Stored rows
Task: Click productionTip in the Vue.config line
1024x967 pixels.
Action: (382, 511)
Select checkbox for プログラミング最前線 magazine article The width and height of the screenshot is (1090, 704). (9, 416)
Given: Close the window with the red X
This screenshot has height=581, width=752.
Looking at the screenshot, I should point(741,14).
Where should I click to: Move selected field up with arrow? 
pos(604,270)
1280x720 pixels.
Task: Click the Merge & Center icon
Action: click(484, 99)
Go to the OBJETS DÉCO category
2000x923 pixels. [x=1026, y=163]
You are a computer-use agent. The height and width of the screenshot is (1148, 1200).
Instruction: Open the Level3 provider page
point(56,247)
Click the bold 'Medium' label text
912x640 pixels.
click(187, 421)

What needs to be done
Write out the listing above word for word, from the first line to the last.

Finished exercise
Task: Click productionTip in the Vue.config line
1024x967 pixels.
Action: (382, 511)
Select checkbox for プログラミング最前線 magazine article The width and height of the screenshot is (1090, 704). (9, 416)
Given: Close the window with the red X
This screenshot has height=581, width=752.
Looking at the screenshot, I should point(741,14).
Where should I click to: Move selected field up with arrow? 
pos(604,270)
1280x720 pixels.
Task: Click the Merge & Center icon
Action: click(484, 99)
Go to the OBJETS DÉCO category
2000x923 pixels. [x=1026, y=163]
You are a computer-use agent. The height and width of the screenshot is (1148, 1200).
Instruction: Open the Level3 provider page
point(56,247)
Click the bold 'Medium' label text
912x640 pixels.
click(187, 421)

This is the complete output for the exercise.